The “Yadav” twosome of the Hindi heartland — Samajwadi Party chief Mulayam Singh Yadav and Rashtriya Janata Dal president Lalu Prasad — pitchforked suddenly on the national political radar once again on Monday by preventing voting on the Women’s Reservation Bill in Parliament.
Demanding quota within quota to the proposed legislation, the “Big Two” of the cow belt announced withdrawal of support to the UPA coalition. Put together, the RJD and SP have a strength of 25 members in the Lok Sabha.
At a meeting, Yadav and Prasad told Prime Minister Manmohan Singh that they would stick to their decision, unless their concerns are addressed and changes accordingly incorporated in the Bill.
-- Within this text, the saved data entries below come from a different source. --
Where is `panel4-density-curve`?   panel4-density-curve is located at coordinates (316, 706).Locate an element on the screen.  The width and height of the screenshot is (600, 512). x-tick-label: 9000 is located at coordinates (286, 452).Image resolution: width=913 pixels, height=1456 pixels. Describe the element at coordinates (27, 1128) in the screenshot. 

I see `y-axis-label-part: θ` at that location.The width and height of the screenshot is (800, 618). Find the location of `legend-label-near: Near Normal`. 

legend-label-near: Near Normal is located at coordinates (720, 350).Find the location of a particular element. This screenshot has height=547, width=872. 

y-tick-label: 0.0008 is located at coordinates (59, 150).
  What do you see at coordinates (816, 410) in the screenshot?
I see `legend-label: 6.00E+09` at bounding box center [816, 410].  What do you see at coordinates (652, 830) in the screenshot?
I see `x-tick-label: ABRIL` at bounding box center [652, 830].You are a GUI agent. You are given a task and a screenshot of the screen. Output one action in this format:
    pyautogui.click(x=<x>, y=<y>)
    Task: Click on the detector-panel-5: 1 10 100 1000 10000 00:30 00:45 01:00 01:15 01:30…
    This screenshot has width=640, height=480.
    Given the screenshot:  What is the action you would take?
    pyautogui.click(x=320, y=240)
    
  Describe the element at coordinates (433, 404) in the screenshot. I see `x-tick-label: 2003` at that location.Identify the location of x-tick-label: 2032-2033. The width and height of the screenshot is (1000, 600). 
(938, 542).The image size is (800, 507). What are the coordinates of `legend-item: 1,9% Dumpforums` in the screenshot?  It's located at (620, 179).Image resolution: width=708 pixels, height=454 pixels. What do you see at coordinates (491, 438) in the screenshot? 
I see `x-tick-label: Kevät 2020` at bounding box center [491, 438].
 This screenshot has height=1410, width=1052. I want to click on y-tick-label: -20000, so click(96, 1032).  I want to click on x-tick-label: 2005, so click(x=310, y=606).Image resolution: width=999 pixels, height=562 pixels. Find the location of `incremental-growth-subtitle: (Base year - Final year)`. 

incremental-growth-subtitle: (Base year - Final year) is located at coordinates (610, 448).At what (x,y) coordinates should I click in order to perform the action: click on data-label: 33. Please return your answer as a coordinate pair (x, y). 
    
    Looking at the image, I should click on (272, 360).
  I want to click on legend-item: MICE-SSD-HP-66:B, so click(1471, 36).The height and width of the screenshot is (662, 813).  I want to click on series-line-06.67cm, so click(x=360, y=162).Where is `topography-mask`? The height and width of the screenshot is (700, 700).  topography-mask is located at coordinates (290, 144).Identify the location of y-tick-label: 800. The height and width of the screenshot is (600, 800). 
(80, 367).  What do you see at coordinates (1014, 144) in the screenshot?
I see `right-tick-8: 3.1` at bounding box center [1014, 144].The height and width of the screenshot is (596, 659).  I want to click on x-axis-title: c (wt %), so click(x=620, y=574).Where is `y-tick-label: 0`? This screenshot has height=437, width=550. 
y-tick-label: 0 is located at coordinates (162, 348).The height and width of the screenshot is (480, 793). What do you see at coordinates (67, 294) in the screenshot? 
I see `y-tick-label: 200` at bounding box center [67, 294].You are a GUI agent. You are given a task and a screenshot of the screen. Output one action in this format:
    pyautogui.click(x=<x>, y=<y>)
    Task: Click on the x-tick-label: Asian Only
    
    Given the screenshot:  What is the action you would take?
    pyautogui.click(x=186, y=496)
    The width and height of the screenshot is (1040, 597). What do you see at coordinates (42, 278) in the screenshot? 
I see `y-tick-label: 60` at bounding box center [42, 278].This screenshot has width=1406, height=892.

The RJD chief then called on President Pratibha Patil, asking her not to accept the Bill “which would widen the gulf between the rich and the poor”.
Facing prospects of a split in the Janata Dal (United) because of Bihar Chief Minister Nitish Kumar’s sudden U-turn in the matter, party president SharadYadav — comprising the third face of the Yadav trinity — stood his ground vis-à-vis the women’s reservation bill.
Sixteen of the 20 JD(U) Lok Sabha members backed Sharad’s opposition to the Bill, while the party’s seven Rajya Sabha members endorsed the Bihar chief minister’s support to the proposed legislation.
Subsequently, JD(U) Lok Sabha MPs unanimously decided to ask party chief Sharad to hold discussions with Kumar on the Bill and direct the chief whip to issue a whip over voting on the measure in Lok Sabha.
In political wilderness for some months, Prasad and Yadav are stirred up over prospects of using the issue of the women’s reservation as a political handle to expand support base among the minority.
“Our quota within quota demand relates to concerns about the need to provide representation to minority Muslims, a senior RJD leader said.
Both Prasad and Yadav have been going ballistic against the UPA government. “This is political dacoity. We will not tolerate it,” Prasad said.
Standing alongside, the SP president said: “We are ready to lose whatever; even our membership in the House. But we will oppose the Bill as it is against social justice.”